A number of my clients want to come forward under the Revenue & Customs’ ‘amnesty’ but I am concerned that, as a preparer of previous tax returns, I might face liability myself. What should I do?
The key here is that in the past you will have relied on your clients to give you accurate and honest information and that, providing you have all your own paperwork in order, there should be no comeback or liability. But first, let’s look at the background.
In April Revenue & Customs announced details of an ‘offshore disclosure facility’ for people living in the UK who wished to come clean and confess to past tax irregularities. This followed the taxman’s success in obtaining access to the offshore bank accounts of customers of the main high street banks. The ODF will keep penalties at 10% of the unpaid tax, plus interest and the tax itself of course.
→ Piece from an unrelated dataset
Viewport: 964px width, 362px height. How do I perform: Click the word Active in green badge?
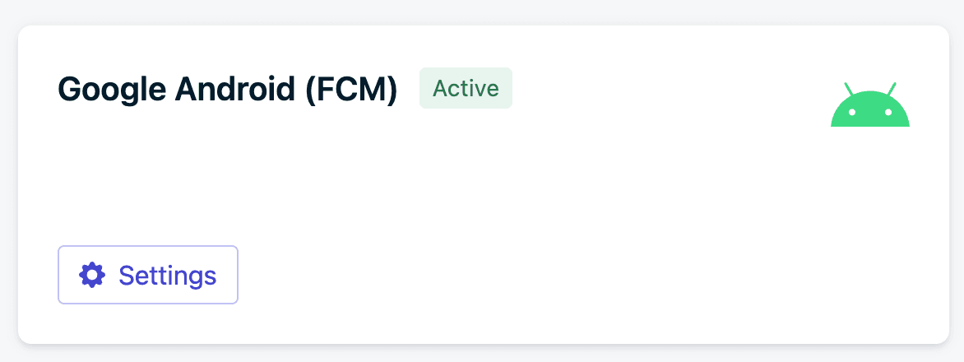(466, 88)
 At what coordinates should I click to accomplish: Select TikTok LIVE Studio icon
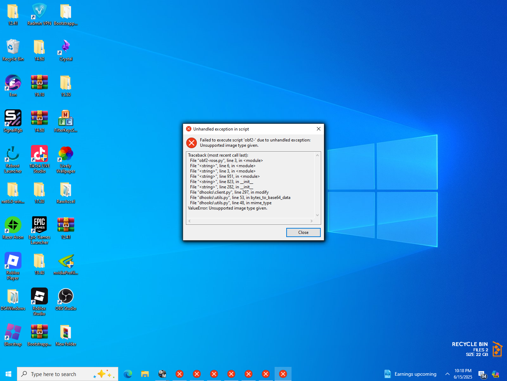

There are two deadlines that need to be met: by 22 June 2007, taxpayers should have informed the Revenue of their intention to disclose offshore accounts and pay the full amount plus penalties. The next deadline will be 26 November 2007, by which time all the money will have to be handed over. As George Bull, Baker Tilly’s head of tax, says: ‘The ODF is an amnesty in all but name and it offers individuals and companies alike the opportunity to take advantage of a relatively benign penalty regime to get their tax affairs in order.’
The scheme also offers taxpayers with other irregularities, not necessarily relating to offshore accounts, to come forward as well. Full details of the scheme can be found at https://disclosures.hmrc.gov.uk/oaics/ .
So what of your liability as a preparer of past tax returns that, by your client’s admission, could have been incomplete? Andrew Watt, head of Chiltern’s amnesty, says: ‘A tax professional would be well advised to get a letter from the client authorising them to make the disclosure and the client must sign a certificate of disclosure. But we are going even further than that and have a legally settled disclaimer under which the taxpayer accepts full responsibility.’ In short, Watt believes it should be very straightforward to arrange the disclosure so that there is no comeback on the professional adviser.
He also says that if a tax adviser had a suspicion that the client was not disclosing everything required, then that adviser would be well advised to do some more checking, ‘for the client’s own good’. He adds that this is probably the one and only chance for taxpayers to clear up their tax affairs. Even if the client hasn’t received a letter from their bank advising them that the Revenue now had details of their offshore account, they would still be in a better position if they made an ‘unprompted’ disclosure.